[Entries for locating text and elements]
****************

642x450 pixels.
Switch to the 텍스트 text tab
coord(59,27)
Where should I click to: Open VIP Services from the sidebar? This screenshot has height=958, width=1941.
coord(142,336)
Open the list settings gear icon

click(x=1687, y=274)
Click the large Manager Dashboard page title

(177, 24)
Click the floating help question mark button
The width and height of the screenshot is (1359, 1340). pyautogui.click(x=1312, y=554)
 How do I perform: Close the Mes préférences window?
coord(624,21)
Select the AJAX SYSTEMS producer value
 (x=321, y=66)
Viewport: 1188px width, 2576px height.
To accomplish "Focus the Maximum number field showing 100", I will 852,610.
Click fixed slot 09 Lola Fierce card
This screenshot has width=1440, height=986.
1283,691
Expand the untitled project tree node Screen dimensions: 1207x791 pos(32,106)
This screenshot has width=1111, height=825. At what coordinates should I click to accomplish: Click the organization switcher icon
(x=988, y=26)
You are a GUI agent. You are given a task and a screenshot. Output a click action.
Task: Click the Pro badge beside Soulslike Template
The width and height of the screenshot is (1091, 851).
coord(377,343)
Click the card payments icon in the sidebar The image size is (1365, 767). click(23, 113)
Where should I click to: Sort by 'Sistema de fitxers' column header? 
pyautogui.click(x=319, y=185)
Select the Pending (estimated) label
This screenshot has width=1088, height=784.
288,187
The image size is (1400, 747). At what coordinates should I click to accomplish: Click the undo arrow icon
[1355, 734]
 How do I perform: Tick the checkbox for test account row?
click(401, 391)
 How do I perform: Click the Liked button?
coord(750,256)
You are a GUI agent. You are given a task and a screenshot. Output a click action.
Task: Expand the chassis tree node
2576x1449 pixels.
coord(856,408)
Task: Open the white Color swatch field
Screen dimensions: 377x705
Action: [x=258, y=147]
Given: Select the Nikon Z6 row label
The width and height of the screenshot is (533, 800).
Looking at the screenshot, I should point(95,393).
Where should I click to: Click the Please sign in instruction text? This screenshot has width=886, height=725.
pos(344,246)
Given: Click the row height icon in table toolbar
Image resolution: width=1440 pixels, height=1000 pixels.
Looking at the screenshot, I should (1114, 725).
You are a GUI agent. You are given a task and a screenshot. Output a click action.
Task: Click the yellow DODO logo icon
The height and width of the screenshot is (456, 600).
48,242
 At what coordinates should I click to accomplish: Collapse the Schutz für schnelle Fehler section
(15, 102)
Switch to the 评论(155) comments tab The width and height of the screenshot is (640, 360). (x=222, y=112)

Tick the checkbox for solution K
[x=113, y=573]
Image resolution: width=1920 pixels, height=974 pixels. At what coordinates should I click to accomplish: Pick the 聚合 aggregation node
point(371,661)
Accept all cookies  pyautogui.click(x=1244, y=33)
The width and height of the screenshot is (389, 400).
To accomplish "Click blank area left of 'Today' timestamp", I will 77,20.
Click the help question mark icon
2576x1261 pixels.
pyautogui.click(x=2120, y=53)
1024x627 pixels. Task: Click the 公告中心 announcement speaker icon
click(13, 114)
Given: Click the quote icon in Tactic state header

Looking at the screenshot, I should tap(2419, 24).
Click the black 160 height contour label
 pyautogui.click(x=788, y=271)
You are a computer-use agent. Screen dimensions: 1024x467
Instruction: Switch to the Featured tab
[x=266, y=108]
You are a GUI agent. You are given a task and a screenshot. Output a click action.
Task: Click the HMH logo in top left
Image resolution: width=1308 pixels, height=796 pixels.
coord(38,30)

****************

• _Task description_: Copy every line of the records above word for word.

• _Result of this exercise_:
642x450 pixels.
Switch to the 텍스트 text tab
coord(59,27)
Where should I click to: Open VIP Services from the sidebar? This screenshot has height=958, width=1941.
coord(142,336)
Open the list settings gear icon

click(x=1687, y=274)
Click the large Manager Dashboard page title

(177, 24)
Click the floating help question mark button
The width and height of the screenshot is (1359, 1340). pyautogui.click(x=1312, y=554)
 How do I perform: Close the Mes préférences window?
coord(624,21)
Select the AJAX SYSTEMS producer value
 (x=321, y=66)
Viewport: 1188px width, 2576px height.
To accomplish "Focus the Maximum number field showing 100", I will 852,610.
Click fixed slot 09 Lola Fierce card
This screenshot has width=1440, height=986.
1283,691
Expand the untitled project tree node Screen dimensions: 1207x791 pos(32,106)
This screenshot has width=1111, height=825. At what coordinates should I click to accomplish: Click the organization switcher icon
(x=988, y=26)
You are a GUI agent. You are given a task and a screenshot. Output a click action.
Task: Click the Pro badge beside Soulslike Template
The width and height of the screenshot is (1091, 851).
coord(377,343)
Click the card payments icon in the sidebar The image size is (1365, 767). click(23, 113)
Where should I click to: Sort by 'Sistema de fitxers' column header? 
pyautogui.click(x=319, y=185)
Select the Pending (estimated) label
This screenshot has width=1088, height=784.
288,187
The image size is (1400, 747). At what coordinates should I click to accomplish: Click the undo arrow icon
[1355, 734]
 How do I perform: Tick the checkbox for test account row?
click(401, 391)
 How do I perform: Click the Liked button?
coord(750,256)
You are a GUI agent. You are given a task and a screenshot. Output a click action.
Task: Expand the chassis tree node
2576x1449 pixels.
coord(856,408)
Task: Open the white Color swatch field
Screen dimensions: 377x705
Action: [x=258, y=147]
Given: Select the Nikon Z6 row label
The width and height of the screenshot is (533, 800).
Looking at the screenshot, I should point(95,393).
Where should I click to: Click the Please sign in instruction text? This screenshot has width=886, height=725.
pos(344,246)
Given: Click the row height icon in table toolbar
Image resolution: width=1440 pixels, height=1000 pixels.
Looking at the screenshot, I should (1114, 725).
You are a GUI agent. You are given a task and a screenshot. Output a click action.
Task: Click the yellow DODO logo icon
The height and width of the screenshot is (456, 600).
48,242
 At what coordinates should I click to accomplish: Collapse the Schutz für schnelle Fehler section
(15, 102)
Switch to the 评论(155) comments tab The width and height of the screenshot is (640, 360). (x=222, y=112)

Tick the checkbox for solution K
[x=113, y=573]
Image resolution: width=1920 pixels, height=974 pixels. At what coordinates should I click to accomplish: Pick the 聚合 aggregation node
point(371,661)
Accept all cookies  pyautogui.click(x=1244, y=33)
The width and height of the screenshot is (389, 400).
To accomplish "Click blank area left of 'Today' timestamp", I will 77,20.
Click the help question mark icon
2576x1261 pixels.
pyautogui.click(x=2120, y=53)
1024x627 pixels. Task: Click the 公告中心 announcement speaker icon
click(13, 114)
Given: Click the quote icon in Tactic state header

Looking at the screenshot, I should tap(2419, 24).
Click the black 160 height contour label
 pyautogui.click(x=788, y=271)
You are a computer-use agent. Screen dimensions: 1024x467
Instruction: Switch to the Featured tab
[x=266, y=108]
You are a GUI agent. You are given a task and a screenshot. Output a click action.
Task: Click the HMH logo in top left
Image resolution: width=1308 pixels, height=796 pixels.
coord(38,30)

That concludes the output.